DOCUMENT SEGMENT ▸
First-time restaurateur Dawson Officer got his baptism by fire on Sunday, when the new 4 Spirits Distillery tasting room in South Corvallis held its soft opening.
He and his 15 employees were expecting a modest turnout for the unadvertised event, which was intended as something of a practice run to allow the kitchen, bar and wait staff to work out the kinks before this Saturday’s grand opening. But word got around, and instead of having a few dozen customers walk in the door, they found themselves hopping to serve a few hundred hungry and thirsty patrons.
“It was a little more than we anticipated,” a slightly shell-shocked Officer said on Wednesday. “It was quite the crowd.”
It was a new experience for Officer, who opened his craft distillery behind the Blockhouse in Adair Village in 2011. Although 4 Spirits held tastings by appointment at the old location, the new distillery is a different beast, with a full-fledged tasting room that’s open daily and a kitchen dishing up pub fare for lunch and dinner. It has seating for 49 customers inside, with outdoor tables available when the weather is nice.
While there were a few rough edges on Sunday, Officer said customer feedback “was about 92 percent positive” and his crew performed well under pressure.
“For a bunch of people who never opened a restaurant or had a bar, I think we’re doing pretty good,” he said.

Data entries
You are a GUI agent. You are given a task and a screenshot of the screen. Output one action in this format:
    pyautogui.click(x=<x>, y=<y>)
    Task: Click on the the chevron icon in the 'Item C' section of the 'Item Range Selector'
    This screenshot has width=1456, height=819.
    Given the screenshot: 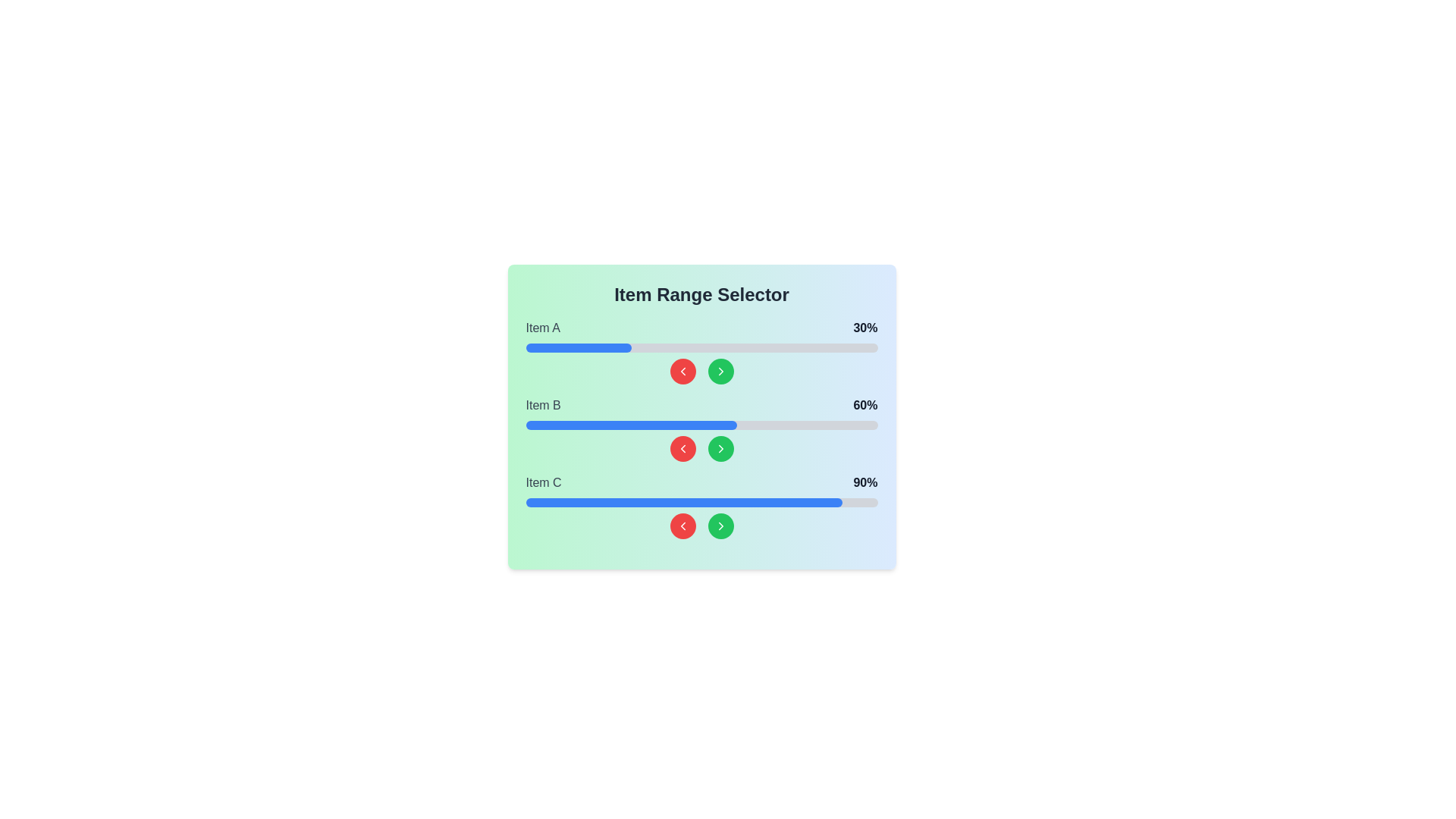 What is the action you would take?
    pyautogui.click(x=720, y=526)
    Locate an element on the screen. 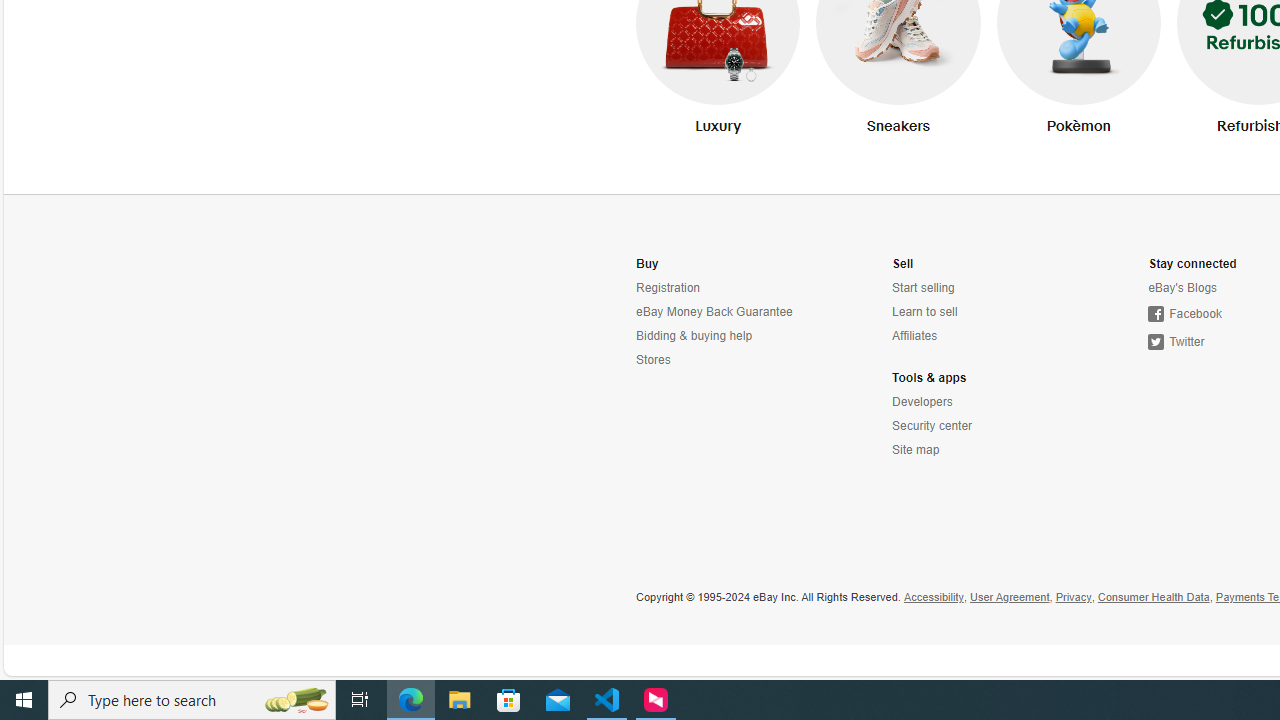 The height and width of the screenshot is (720, 1280). 'Security center' is located at coordinates (981, 425).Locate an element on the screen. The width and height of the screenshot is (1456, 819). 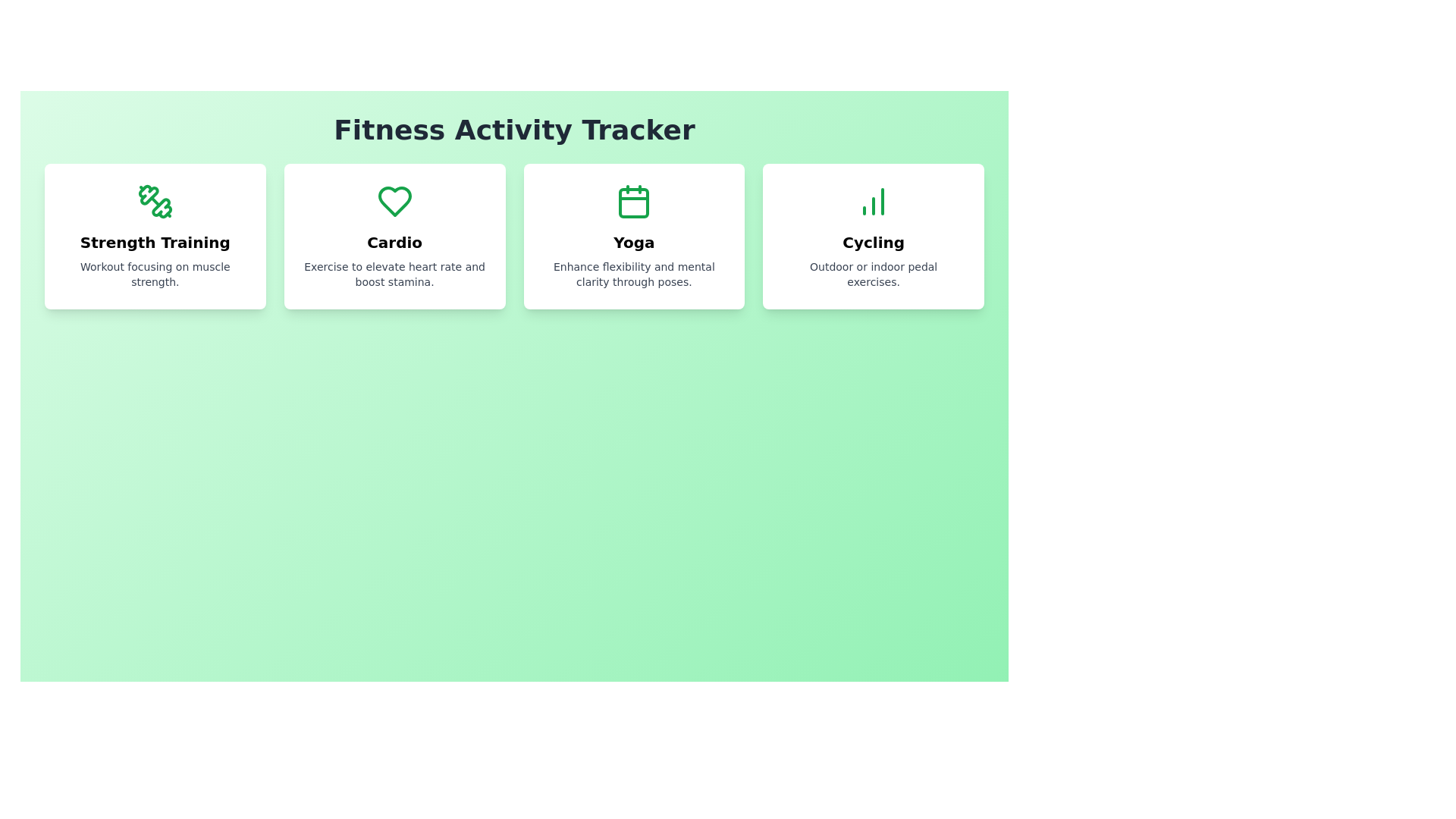
the green graphical icon located above the title 'Strength Training' in the first card of the row, which visually represents strength or weightlifting is located at coordinates (162, 208).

CHALLENGES ▸
[1] According to the article on the 4 Spirits Distillery tasting room, the soft opening was meant to let which parts of the staff work out the kinks? List every one it names.
[2] In the article on the 4 Spirits Distillery tasting room, how many customers can be seated inside?

ANSWERS GIVEN ▸
[1] The kitchen, the bar, and the wait staff.

[2] The tasting room seats 49 customers inside.